Thursday, February 11, 2016

unsettled

Dear Maggie,

Take a deep breath and trust that everything is unfolding as it should.  You all have a part to play and your son is simply doing his.  You are not abandoning the two young men.  Perhaps they are not supposed to live with you full time until next fall.  You don't know the big picture. You and your foster son were brought together, and recognized each other.  Now you need to stand still in love and faith, ready to do the loving thing when the time is right.

If you move your son out in order to move foster sons in, then there is something more going on here...

I never understood why your son left S#5's home.  It all sort of changed and I never knew it happened.

I'm glad you are feeling better. Perhaps that shows you are coming to a place of peace.

I don't identify as whore, cunt, bitch.  I don't call anyone these names. But as I became aware of the way we use words to dehumanize, to make people other than human, I realized it had been done to me without my knowledge.  Or maybe, without my conscious knowledge.  I was suddenly aware of the effects of being told I was bad when in elementary school just because I was a girl.

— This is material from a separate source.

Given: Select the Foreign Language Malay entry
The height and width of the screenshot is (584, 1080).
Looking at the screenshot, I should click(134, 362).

I was second class to the boys...any girl was second class to any boy.

There was something inherently bad inside of me. I made boys behave badly. And it was because I was so bad...And so I had to be good and pure and quiet...don't show off, don't be attractive, don't be feminine.  Be good, Be good...damn you, be good!!!

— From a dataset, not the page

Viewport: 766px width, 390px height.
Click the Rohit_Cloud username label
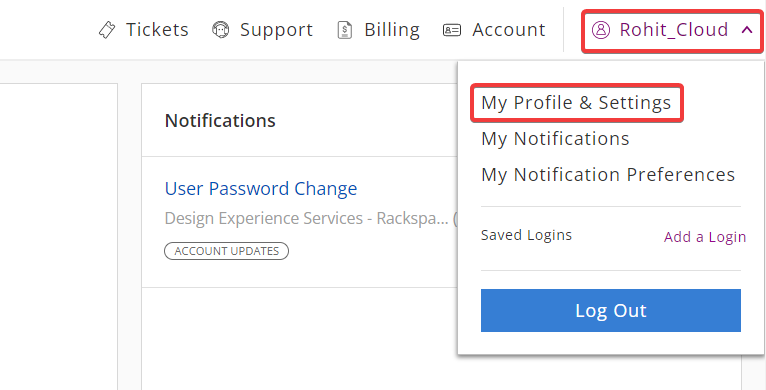pos(674,30)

I remembered walking on a street, I think I may have been near Fraternity Row at the university I attended, and a guy walked by and called me "Cunt." I had never seen this man before, and wasn't doing anything but walking down the street.  I hadn't even noticed him until he slapped me with that word.  And I felt like I had been slapped. I felt ashamed.  But I didn't do anything.

I was wearing it.

I have been called a bitch - not often, but it has happened.

And I don't think I have ever been called a whore. I don't really understand the word anyway. I have friends who have had many lovers and friends with one, or even none, or few.  Everyone is exploring sexuality in their own way. None is wrong or bad unless they are hurting someone else.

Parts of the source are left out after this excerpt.